SHORT EXERCISE A:
Reproduce the records that follow the text on SO3 diffusion, switching "Open" to "Launch" wherever it appears and leaving everything else unchanged. Omit the pictures from your answer.

═════ TEXT PASSAGE

In this notebook, I will show the general formulation of diffusion models in $SO3$ space.

Score function and noise adding process

Just like the diffusion process in euclidean space, the core part of the diffusion process includes the score function and noise adding process. So to understand the diffusion process in $SO3$ space, I will first show the noise adding process (or random walk) in the 3D space.

Random walk in 3D space

We generate stepsize from a gaussian distribution with std= 0.1 in x,y,z direction, after 200 steps, we found that the distance from origin follows from the Maxwell-Boltzmann distribution with std = $\sqrt{0.1\ast 200}$

Random walk in SO3 space

Likewise in the 3D cases, we can do the random walk in $SO3$ space by sampling angles from gaussian distributions and compose them with Lie algebra bases. To write it formally, $$\begin{array}{c}{r}^{(t+1)}=\exp \left\{\sum _{d=1}^3{ϵ}_d{G}_d\right\}{r}^t\end{array}$$

We found out that the angle distribution of this noise adding process follows the distribution called IGSO3 distribution, which writes: $$\begin{array}{c}f(\omega ,\sigma )=\frac{1-\cos \omega }{\pi }\sum _{l=0}^{\infty }(2l+1)e^{-l(l+1){\sigma }^2/2}\frac{\sin \left(\left(l+\frac{1}{2}\right)\omega \right)}{\sin (\omega /2)}\end{array}$$

Denoising dynamics in general and in SO3 space

The denoising dynamics in general can be formulated into a reverse SDE corresponding to a forward SDE in continuous form. A remarkable result from Anderson states that, the reverse SDE equation for a forward SDE process: $$\begin{array}{c}\mathrm{d}\mathbf{x}=\mathbf{f}(\mathbf{x},t)\mathrm{d}t+g(t)\mathrm{d}\mathbf{w}\end{array}$$ can be modeled as: $$\begin{array}{c}\mathrm{d}\mathbf{x}=\left[\mathbf{f}(\mathbf{x},t)-g(t{)}^2{\nabla }_{\mathbf{x}}\log p_t(\mathbf{x})\right]\mathrm{d}t+g(t)\mathrm{d}\overline{\mathbf{w}}\end{array}$$ Note that this formulation is in Euclidean space, in $SO(3)$ case, we have to use the formulation in Lie algebra space, then exponentiate back to $SO(3)$ space.

══════════

SHORT EXERCISE B:
In the text on SO3 diffusion, what standard deviation is used for the Gaussian step sizes in the 3D random walk?

═════ MATERIAL FOR THIS TASK

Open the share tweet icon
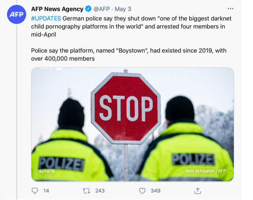The image size is (253, 200). pyautogui.click(x=198, y=191)
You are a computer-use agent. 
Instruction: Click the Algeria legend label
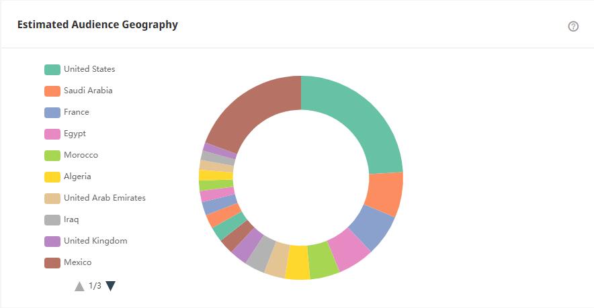pos(77,176)
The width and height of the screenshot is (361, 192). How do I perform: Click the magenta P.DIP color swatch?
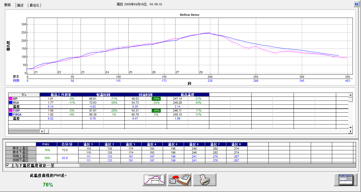[11, 111]
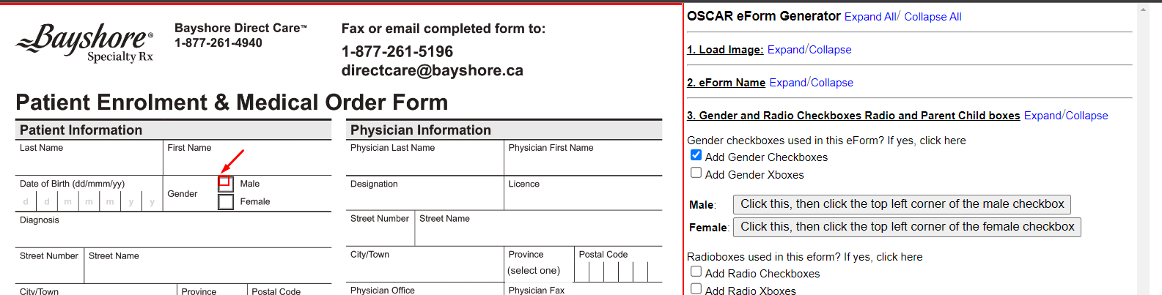Viewport: 1162px width, 295px height.
Task: Collapse the eForm Name section
Action: click(x=832, y=83)
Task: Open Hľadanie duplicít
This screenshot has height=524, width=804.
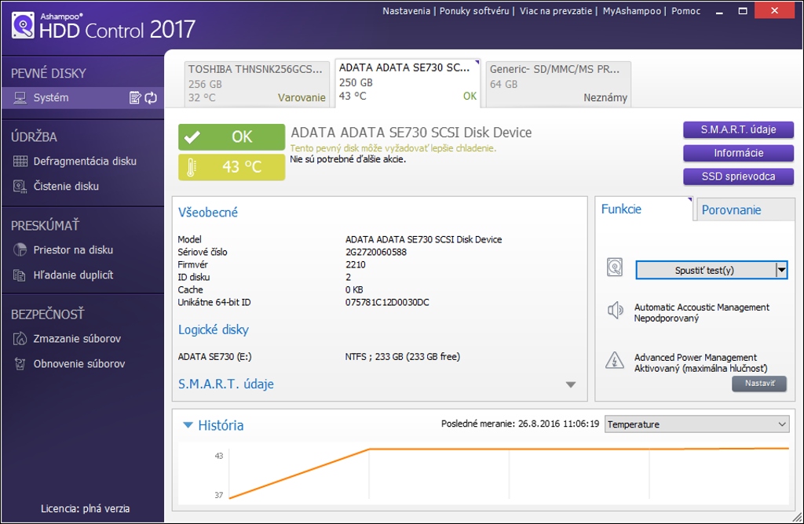Action: 73,275
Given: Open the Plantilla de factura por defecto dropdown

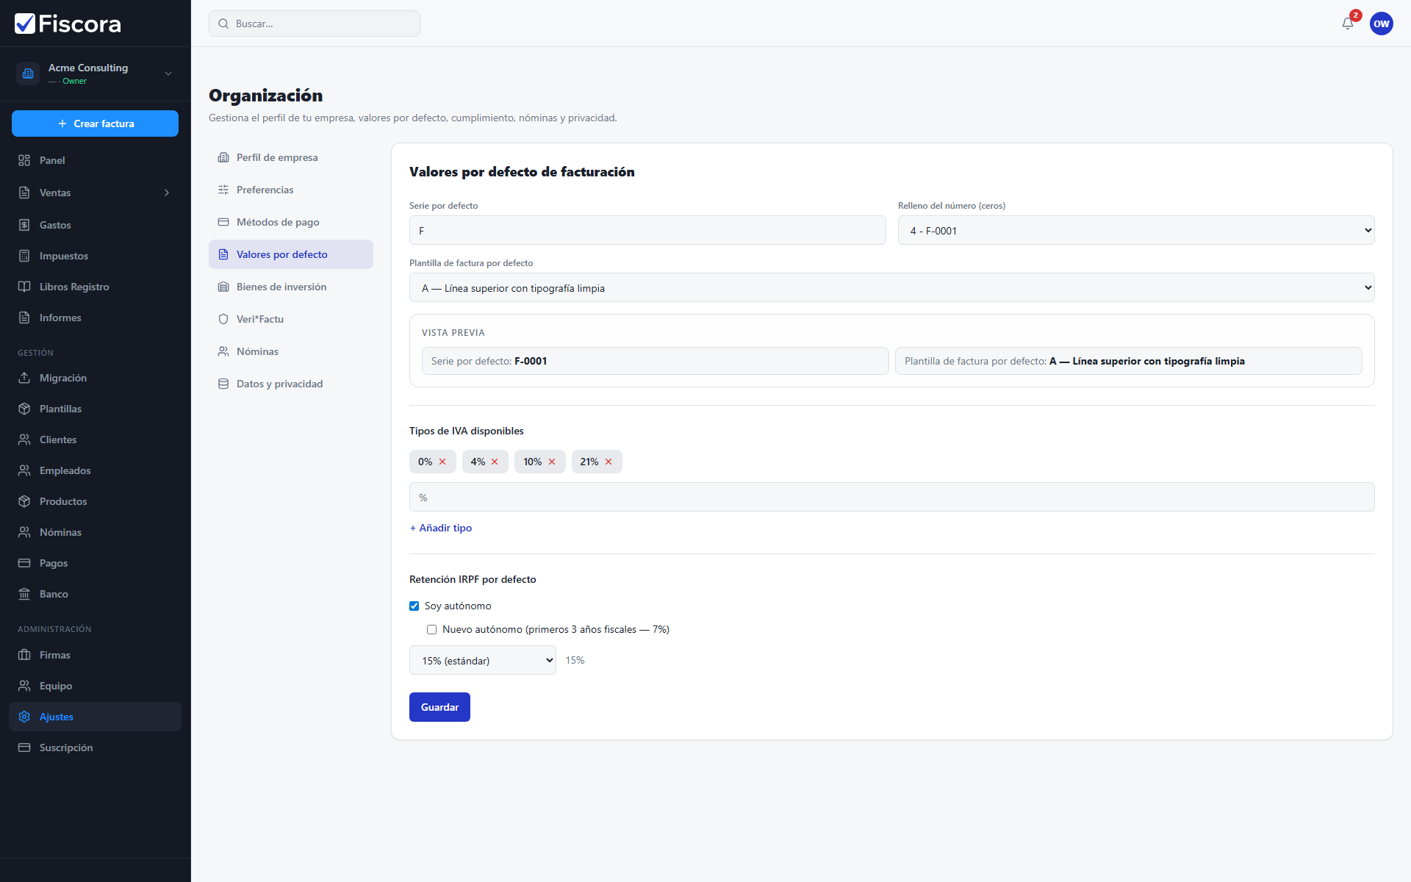Looking at the screenshot, I should [891, 287].
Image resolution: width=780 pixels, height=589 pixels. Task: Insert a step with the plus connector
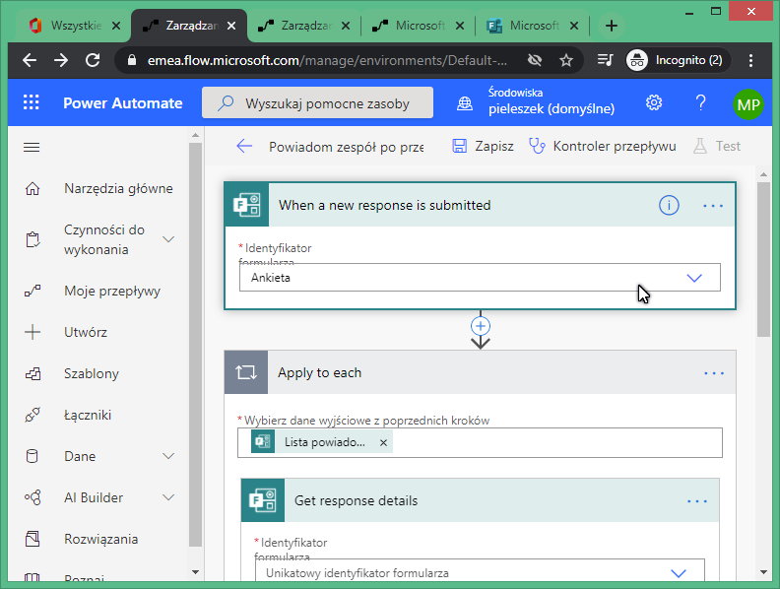tap(481, 325)
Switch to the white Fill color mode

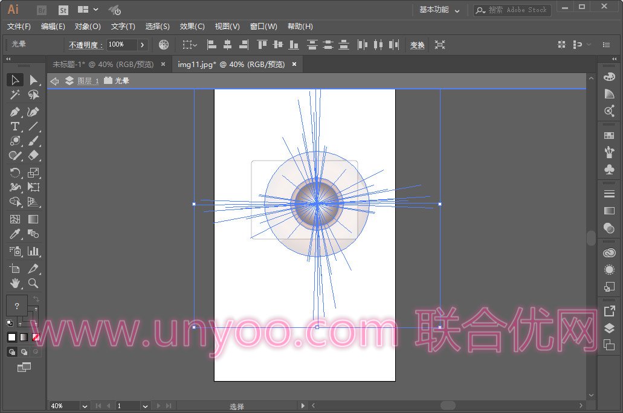coord(11,337)
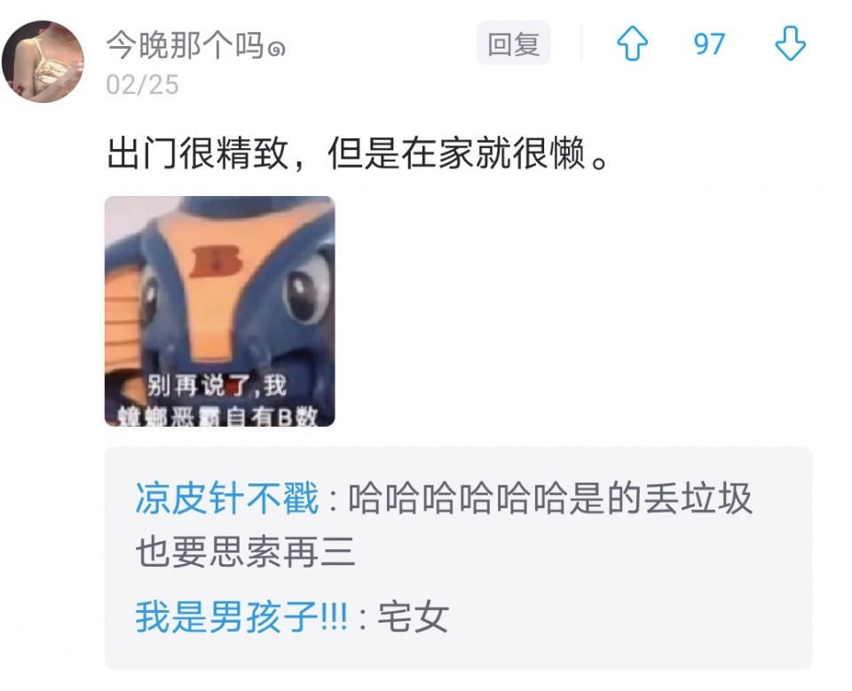Select the reply text 宅女

tap(413, 616)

══════════

RESPONSE A:
Launch the share tweet icon
The image size is (253, 200). pyautogui.click(x=198, y=191)
You are a computer-use agent. 
Instruction: Click the Algeria legend label
pos(77,176)
The width and height of the screenshot is (361, 192). How do I perform: Click the magenta P.DIP color swatch?
[11, 111]
Viewport: 1162px width, 295px height.
Task: Collapse the eForm Name section
Action: click(x=832, y=83)
Task: Launch Hľadanie duplicít
This screenshot has height=524, width=804.
Action: 73,275
Given: Launch the Plantilla de factura por defecto dropdown

Looking at the screenshot, I should [891, 287].
Image resolution: width=780 pixels, height=589 pixels. Task: Insert a step with the plus connector
tap(481, 325)
Switch to the white Fill color mode

coord(11,337)
Select the reply text 宅女

tap(413, 616)

RESPONSE B:
A standard deviation of 0.1 in each of the x, y, and z directions.